Paradichlorobenzene is a second strong smelling chemical often found in moth repellents. Like naphthalene, it is a solid white substance that breaks down into other compounds in the human body. It is dispersed in the blood and fat cells, found in breast milk and excreted in urine. Also like naphthalene, it is harmful to cells and organs, particularly the liver.
Thankfully there are alternative methods to protect our precious fiber.

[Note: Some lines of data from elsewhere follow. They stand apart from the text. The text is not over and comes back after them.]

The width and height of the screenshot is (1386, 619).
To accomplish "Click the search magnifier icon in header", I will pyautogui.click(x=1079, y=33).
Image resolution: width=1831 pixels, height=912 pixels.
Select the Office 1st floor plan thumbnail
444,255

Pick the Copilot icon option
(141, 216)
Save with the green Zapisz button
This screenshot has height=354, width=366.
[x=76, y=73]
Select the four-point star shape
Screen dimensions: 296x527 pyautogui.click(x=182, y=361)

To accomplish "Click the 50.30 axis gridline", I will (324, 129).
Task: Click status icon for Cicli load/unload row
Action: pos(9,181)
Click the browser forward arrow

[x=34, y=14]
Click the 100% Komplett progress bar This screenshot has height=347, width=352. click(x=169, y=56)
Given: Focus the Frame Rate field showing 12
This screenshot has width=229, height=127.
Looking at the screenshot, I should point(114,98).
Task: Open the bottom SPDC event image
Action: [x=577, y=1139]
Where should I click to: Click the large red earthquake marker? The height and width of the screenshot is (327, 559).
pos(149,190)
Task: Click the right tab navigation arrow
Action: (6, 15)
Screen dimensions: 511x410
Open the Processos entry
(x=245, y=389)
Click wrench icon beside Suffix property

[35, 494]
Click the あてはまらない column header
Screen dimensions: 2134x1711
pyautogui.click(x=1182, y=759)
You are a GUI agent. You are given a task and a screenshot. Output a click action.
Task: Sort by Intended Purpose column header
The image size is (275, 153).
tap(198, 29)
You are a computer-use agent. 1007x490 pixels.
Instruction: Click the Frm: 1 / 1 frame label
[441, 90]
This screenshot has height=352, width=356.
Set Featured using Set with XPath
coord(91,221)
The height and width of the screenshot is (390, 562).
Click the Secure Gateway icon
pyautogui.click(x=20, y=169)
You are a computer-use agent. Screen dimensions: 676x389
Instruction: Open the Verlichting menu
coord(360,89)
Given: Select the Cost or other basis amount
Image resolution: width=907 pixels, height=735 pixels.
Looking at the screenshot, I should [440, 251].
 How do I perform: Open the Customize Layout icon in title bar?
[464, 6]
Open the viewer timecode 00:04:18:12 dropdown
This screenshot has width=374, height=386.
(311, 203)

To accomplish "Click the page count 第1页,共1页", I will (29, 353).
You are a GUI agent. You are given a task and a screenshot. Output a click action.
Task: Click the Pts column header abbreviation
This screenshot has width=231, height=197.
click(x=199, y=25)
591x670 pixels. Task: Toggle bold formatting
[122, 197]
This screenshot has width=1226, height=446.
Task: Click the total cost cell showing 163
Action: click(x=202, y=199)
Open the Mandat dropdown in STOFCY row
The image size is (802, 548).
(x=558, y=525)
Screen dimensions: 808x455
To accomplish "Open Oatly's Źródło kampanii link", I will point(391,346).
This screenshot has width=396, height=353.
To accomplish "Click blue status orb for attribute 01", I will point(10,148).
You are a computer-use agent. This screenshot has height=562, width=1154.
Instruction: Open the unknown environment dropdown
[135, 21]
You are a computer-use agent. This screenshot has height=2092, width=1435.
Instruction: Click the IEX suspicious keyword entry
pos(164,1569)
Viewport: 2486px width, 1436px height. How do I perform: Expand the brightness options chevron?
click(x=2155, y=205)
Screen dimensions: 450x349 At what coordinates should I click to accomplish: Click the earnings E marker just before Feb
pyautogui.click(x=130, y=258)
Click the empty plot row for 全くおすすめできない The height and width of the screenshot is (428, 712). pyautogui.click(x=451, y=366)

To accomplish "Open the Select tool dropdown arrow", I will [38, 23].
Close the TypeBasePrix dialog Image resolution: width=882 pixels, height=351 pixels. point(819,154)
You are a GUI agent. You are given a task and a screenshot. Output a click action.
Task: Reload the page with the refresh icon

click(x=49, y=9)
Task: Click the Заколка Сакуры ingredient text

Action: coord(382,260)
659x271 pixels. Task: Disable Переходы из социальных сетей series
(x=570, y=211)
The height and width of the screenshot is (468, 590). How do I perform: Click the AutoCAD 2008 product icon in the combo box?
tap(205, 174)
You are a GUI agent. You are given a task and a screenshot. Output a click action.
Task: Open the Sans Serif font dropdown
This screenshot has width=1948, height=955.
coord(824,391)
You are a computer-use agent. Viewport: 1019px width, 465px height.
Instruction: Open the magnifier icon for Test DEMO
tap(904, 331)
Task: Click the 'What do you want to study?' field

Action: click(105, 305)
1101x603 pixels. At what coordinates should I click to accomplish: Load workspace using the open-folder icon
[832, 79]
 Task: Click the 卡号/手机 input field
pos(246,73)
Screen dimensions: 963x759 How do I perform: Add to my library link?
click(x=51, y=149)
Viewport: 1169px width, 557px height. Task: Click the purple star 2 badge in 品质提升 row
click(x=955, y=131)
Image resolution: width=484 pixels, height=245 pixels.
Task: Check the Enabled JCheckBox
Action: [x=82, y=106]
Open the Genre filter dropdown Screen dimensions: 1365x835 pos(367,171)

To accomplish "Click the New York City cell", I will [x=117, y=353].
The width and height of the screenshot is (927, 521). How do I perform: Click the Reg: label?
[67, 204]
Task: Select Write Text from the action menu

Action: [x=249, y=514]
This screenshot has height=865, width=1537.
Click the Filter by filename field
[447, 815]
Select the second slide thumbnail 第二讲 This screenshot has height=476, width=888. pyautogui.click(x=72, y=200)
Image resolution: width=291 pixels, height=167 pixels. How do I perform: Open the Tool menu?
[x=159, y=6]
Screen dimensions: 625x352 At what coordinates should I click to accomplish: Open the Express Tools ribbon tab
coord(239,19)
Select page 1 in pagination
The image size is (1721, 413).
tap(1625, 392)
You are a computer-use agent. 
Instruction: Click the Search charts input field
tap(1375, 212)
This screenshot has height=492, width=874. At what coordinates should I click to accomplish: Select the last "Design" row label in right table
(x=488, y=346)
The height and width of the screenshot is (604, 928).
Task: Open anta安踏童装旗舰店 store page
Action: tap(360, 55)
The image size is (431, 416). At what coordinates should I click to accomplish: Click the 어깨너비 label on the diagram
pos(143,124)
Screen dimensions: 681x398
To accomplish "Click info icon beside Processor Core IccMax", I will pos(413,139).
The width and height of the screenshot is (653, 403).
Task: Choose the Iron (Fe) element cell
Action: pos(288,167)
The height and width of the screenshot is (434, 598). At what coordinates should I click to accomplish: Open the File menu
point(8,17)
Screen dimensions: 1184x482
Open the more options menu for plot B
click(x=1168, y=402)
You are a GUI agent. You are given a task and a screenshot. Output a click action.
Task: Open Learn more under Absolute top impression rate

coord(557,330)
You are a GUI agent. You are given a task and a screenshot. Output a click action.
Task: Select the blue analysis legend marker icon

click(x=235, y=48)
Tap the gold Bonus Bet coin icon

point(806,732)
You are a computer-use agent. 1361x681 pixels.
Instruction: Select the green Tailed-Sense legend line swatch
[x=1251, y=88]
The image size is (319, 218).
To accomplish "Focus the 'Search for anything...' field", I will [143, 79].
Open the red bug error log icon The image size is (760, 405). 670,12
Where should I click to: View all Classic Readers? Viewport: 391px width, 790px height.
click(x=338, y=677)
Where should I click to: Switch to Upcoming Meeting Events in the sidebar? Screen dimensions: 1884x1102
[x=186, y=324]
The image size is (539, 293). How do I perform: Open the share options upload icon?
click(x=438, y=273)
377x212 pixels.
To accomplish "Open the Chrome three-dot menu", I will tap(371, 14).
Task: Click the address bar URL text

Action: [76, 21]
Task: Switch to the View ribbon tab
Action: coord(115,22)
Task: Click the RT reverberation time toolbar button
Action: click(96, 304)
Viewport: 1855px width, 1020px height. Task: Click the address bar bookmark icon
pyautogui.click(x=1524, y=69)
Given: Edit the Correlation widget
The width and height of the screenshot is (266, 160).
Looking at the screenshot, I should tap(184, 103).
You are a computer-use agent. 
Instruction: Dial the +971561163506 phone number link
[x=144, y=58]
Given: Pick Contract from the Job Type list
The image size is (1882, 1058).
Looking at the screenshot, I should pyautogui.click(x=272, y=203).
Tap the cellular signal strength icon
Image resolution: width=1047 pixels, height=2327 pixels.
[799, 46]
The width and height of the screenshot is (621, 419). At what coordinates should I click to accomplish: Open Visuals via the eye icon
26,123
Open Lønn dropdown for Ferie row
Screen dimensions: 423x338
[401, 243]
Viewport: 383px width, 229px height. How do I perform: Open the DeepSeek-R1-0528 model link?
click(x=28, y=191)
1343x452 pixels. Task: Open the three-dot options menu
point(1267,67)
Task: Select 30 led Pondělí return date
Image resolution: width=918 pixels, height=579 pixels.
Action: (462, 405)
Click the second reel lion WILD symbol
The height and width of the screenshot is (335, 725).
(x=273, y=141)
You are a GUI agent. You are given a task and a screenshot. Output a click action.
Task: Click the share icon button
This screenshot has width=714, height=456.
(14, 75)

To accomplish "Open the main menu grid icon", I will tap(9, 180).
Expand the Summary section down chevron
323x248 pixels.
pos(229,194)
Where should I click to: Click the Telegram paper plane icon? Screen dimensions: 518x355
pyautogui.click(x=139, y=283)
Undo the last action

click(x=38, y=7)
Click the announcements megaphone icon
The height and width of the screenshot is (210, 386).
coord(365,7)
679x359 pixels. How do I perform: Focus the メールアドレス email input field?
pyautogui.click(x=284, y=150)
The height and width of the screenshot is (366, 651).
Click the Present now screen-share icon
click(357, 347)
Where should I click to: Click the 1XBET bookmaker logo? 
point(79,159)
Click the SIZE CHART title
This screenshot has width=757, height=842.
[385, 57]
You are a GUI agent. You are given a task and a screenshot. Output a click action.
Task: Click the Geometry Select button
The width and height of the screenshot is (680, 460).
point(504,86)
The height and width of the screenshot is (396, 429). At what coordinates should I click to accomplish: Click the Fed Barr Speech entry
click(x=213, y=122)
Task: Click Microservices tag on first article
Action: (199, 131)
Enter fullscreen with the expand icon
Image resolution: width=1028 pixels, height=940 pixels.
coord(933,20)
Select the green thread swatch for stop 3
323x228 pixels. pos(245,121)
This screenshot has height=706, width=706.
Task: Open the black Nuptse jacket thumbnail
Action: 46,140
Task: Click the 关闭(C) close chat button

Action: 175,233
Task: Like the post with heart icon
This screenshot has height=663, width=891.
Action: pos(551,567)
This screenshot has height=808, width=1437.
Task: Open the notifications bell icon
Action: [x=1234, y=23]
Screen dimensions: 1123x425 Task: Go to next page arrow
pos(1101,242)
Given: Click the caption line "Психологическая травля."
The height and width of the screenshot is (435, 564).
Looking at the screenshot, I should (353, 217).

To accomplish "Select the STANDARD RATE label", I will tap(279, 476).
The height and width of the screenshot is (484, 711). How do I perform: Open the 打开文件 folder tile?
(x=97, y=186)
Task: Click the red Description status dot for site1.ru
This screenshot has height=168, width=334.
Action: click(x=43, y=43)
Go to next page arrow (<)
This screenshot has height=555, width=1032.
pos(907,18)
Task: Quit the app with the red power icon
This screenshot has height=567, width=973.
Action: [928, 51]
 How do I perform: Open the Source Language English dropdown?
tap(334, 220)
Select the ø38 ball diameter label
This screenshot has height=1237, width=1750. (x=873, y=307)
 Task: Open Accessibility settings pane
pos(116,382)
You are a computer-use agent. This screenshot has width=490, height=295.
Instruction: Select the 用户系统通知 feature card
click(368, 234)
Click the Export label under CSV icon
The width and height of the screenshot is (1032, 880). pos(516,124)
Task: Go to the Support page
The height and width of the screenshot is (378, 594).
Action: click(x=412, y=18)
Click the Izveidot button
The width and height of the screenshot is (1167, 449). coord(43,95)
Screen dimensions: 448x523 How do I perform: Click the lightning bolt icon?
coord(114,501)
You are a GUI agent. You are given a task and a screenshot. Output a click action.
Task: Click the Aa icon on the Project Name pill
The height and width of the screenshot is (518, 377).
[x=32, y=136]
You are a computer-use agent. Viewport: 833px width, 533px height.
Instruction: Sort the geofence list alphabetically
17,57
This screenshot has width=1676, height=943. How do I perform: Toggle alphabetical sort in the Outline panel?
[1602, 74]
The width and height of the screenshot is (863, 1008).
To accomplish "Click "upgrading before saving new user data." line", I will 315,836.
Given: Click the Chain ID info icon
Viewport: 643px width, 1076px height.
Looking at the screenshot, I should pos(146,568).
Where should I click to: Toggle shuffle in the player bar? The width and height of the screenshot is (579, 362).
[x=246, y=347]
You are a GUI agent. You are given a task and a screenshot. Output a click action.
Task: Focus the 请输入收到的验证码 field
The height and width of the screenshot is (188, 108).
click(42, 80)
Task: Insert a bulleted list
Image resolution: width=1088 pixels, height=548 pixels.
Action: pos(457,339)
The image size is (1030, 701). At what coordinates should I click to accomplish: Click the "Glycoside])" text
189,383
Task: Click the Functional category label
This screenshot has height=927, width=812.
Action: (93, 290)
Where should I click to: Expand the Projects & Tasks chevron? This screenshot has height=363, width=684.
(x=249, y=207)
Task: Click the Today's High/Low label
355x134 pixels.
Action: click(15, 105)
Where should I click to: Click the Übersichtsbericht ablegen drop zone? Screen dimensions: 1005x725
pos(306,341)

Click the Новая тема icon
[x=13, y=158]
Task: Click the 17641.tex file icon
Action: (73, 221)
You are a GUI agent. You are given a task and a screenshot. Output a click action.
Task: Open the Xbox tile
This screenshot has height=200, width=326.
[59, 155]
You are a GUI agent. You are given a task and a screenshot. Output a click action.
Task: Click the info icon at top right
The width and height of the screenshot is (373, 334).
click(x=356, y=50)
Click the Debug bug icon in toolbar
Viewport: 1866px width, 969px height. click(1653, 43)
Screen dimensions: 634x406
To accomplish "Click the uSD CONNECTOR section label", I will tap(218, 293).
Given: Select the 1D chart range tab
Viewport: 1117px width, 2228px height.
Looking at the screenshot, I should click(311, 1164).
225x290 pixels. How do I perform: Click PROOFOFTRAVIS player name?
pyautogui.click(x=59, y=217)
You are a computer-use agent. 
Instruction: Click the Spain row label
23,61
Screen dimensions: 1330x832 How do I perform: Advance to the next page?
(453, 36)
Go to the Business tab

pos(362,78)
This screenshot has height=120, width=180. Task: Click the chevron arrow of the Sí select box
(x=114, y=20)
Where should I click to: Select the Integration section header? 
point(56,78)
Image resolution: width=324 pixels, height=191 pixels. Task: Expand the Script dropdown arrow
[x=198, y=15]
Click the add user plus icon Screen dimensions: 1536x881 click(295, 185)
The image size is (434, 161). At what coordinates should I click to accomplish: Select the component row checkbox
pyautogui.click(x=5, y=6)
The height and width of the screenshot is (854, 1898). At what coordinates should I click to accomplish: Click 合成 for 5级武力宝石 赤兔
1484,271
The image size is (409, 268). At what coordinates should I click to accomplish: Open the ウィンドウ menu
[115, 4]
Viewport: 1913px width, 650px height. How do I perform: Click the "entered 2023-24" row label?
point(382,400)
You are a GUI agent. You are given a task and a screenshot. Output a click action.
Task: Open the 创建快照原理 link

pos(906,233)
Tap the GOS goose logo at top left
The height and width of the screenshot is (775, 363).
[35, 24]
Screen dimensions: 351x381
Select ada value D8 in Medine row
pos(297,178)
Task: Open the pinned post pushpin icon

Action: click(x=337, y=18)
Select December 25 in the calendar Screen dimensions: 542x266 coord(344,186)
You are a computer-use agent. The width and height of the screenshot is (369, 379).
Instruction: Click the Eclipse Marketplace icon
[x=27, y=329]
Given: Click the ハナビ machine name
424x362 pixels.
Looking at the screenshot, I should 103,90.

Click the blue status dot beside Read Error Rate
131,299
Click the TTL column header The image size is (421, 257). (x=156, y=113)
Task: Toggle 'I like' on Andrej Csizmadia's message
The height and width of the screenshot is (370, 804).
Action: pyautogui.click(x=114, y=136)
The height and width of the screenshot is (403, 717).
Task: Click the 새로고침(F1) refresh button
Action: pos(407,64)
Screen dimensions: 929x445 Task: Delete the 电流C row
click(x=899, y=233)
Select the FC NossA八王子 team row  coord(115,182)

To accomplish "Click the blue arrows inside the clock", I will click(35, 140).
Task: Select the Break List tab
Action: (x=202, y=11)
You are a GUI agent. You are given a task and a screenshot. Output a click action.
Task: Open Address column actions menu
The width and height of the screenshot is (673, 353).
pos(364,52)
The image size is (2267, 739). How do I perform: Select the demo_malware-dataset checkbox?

But the regrettable truth is that these are simply not as effective as the poison. I guess that makes sense, but our health is the trade-off. Here are our alternative choices for controlling moths and these are largely based on an understanding of moth behavior.
#1 - Plastic bags or boxes that are tightly sealed. Begin with a clean container and then seal out the insects. This is actually the most reliable method of preventing an infestation. Woolen yarn and prepared fiber, such as batts and roving, can easily be stored in tight-fitting plastic storage tubs. Plastic bags tied at the neck and then sealed with tape is another choice. Hand-knit woolen garments and accessories can also be stored in these boxes or sealed in plastic garment bags.
#2 - Herbal Sachets. Various herbs have historically been used to help repel moths in wool. The effect is unfortunately much less than using the poison. There is not enough scientific evidence to prove these herbal potions are effective, but the historical precedent urges us to use them anyway. Apparently, the female moth uses an olfactory sense to find an appropriate spot to lay her eggs. Strong scents can disturb this process. Many of the traditional moth herbs are in the artemisia family; southernwood, sweet annie, wormwood and tarragon. Cedar and lavender are also effective and smell lovely. Other herbs such as lemon verbena, french marigold, coriander, pyrethrum, and pennyroyal are also useful in a moth sachet. Just combine any of these herbs in a loosely woven bag and place with your stash of wool and yarn. I've used herbal sachets with my woolens for many years and have successfully kept the moths at bay. I'm happy to share directions and some of my recipes for creating an herbal moth sachet in an upcoming article. Watch for it.
#3 - Another alternative to moth balls is to practice good housekeeping. I know it is a pain in the neck, but preventing the clothes moth from getting to your fiber is much easier than dealing with an infestation later on. Adult moths are not strong flyers and they hate bright light, so don't create prime habitat by keeping piles of wool and yarn in a dark corner or on a high shelf in a seldom-used closet. Stir around in your stash regularly and admire all your pretty yarns. Reorganize and fluff the piles, move things around. This will disturb any moths and hopefully you'll get a heads-up before the situation gets out of hand. Woolen clothing (and by extension our woolen stash) that is in constant use is far less likely to be damaged since any infestation can be detected and dealt with.
If you discover moths in your stash, brush the insects off the fabric or yarn and then freeze the article by placing it in a plastic bag in the freezer. Hold it at 18 degrees or colder for several days, bring it back into warmth and then freeze it again. The shock of the two extremes will help kill any eggs that may be left on the article. Infested drawers and closets should be completely emptied then cleaned thoroughly with regular household cleaner.
While the moths certainly eat clean woolen fiber, they are even more attracted to the other organics associated with the fiber such as lanolin, oils, dirt and sweat. Don't store prepared fiber and yarn in the same area as raw wool fleece and always wash or otherwise clean woolen garments and blankets before storing.
#4 - Finally, use your stash. I know it is hard to resist buying more wool, but a very large stash is simply a potential source of infestation. If your stash is so large that you find it hard to inspect everything you simply need to quit accumulating and start crafting!